Overgrowth and undergrowth of bacteria in the gut might contribute
Schlechter hypothesizes that something changed in the 1960s or ‘70s that started this trend. Cynthia Sears, professor of medicine and oncology at Johns Hopkins University School of Medicine, and microbiome program leader at the Bloomberg-Kimmel Institute for Cancer Immunotherapy at Johns Hopkins in Baltimore, adds that overprescribing antibiotics was common in the 1980s and ‘90s, which can lead to imbalances in bacteria in the microbiome. Sears studies Enterotoxygenic Bacteroides Fragilis, which is transferred from animals to people, originally identified as a diarrheal disease. Then, researchers started to explore its connection to cancer after proving it led to colon cancer in mice. Another gut disease, Clostridioides difficile (“C-Diff”), has become a larger problem in children now, she says.
Imbalances in the gut, such as those from E.coli—which naturally lives in our gut and is helpful unless there’s an overgrowth—can add to the confusion. “There’s a strain of E. coli doing the wrong thing,” Schlecter adds. Similarly, H. Pylori, a bacterium that can be present in the stomach, has been associated with cancer.
“You can’t live without bacteria in your gut, but they can get out of hand,” Schlechter says. Similarly, overuse of antibiotics can impact gut health, as can environmental exposures such as ingesting preservatives, he shares. “You're eating preservatives. They're meant to keep bacteria out of your food, but they can injure bacteria that you need in your gut.”
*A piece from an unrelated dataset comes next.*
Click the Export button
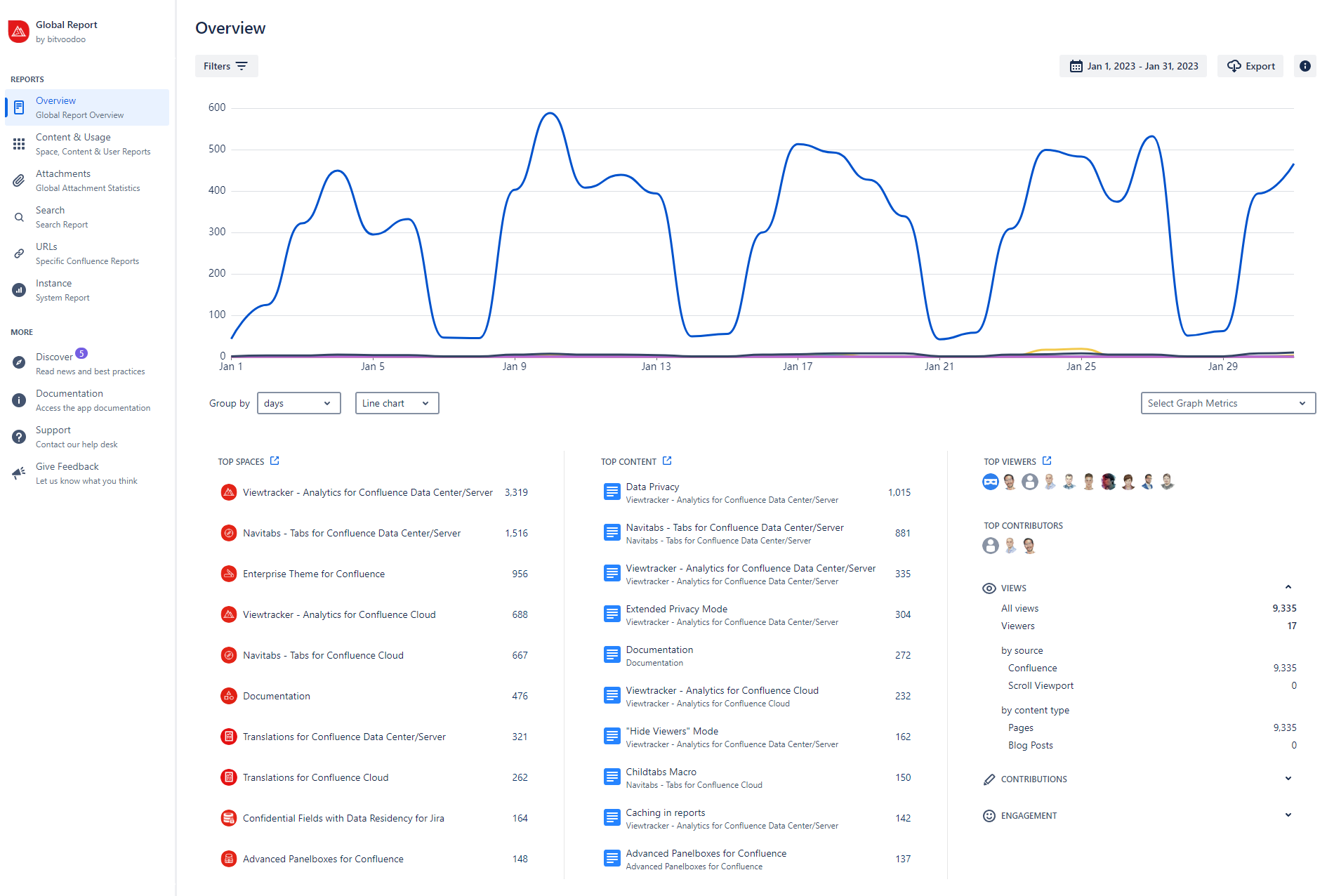 click(x=1250, y=66)
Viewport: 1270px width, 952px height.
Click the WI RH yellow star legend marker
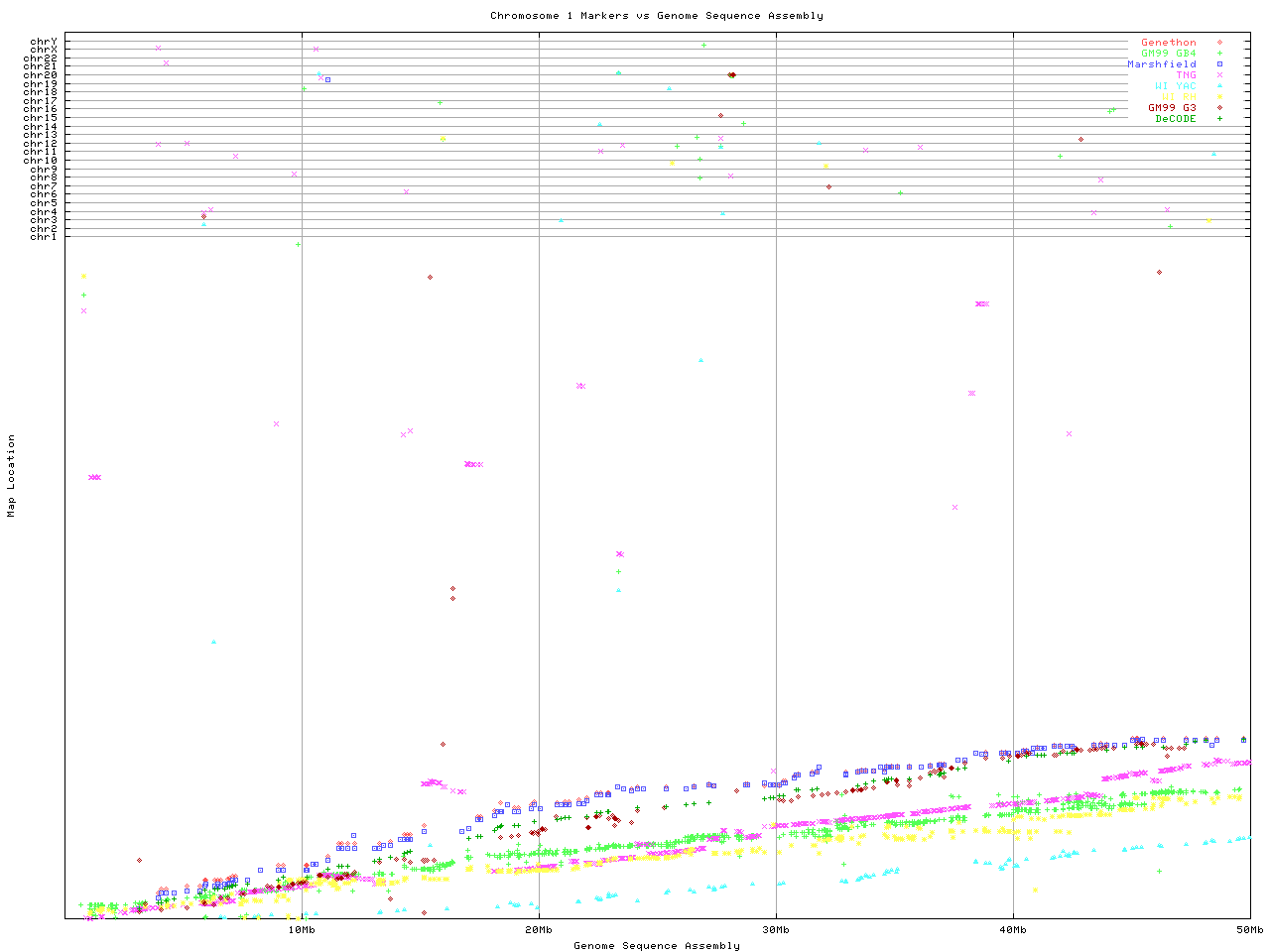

Sears says it’s “hard to unravel and pull out one bug amongst many” in the microbiome; they’ve identified 11 bugs that have been associated with colon cancer, and in late April, she published a new paper further linking Bacteroides fragilis with colon tumor formation.
What to do to mitigate cancer risk
All of these unknowns about the microbiome, along with hard-to-manage factors, might have young people wondering what they really can do to prevent early-onset GI cancers. When Deighton was diagnosed, she considered what changes might affect her microbiome and overall health. After doing her own research, she decided to move to a plant-based diet to hopefully improve inflammation, she says, which “made sense to her intuitively.”
“Once I made the shift, I never looked back,” she says. “I knew how important it was to stay healthy enough to make it to the next day, for my kids and myself.”
Schlechter says he is careful when discussing risk factors, because some of the patients he sees had none. He says it can imply someone gave themself cancer, but also, risk factors don’t account for some cases.
For example, some of the fittest athletes might be at higher risk. A 2025 study reports triple the number of polyps in the colons of long-distance runners, which the Prevent Cancer Foundation suggests could be due to chronic inflammation from exercise affecting the microbiome.
Experts echo the same: eating whole and less processed foods, lowering sugar intake, exercising, and not smoking or drinking can not only help prevent cancer, but help fight it if you do get it.
In addition to leading a healthy lifestyle, each expert recommends getting a preventative colonoscopy starting at 45 and reporting any persistent GI symptoms to your doctor promptly.
But, until more research is done, official recommendations on the role of the microbiome will have to wait. For now, Schlechter has a clear message for those worried about getting colorectal cancer: “Every adult 45 and older should undergo screening, whether it’s a colonoscopy or stool-based test,” he says. “If you don’t feel fine, you need to see a doctor.”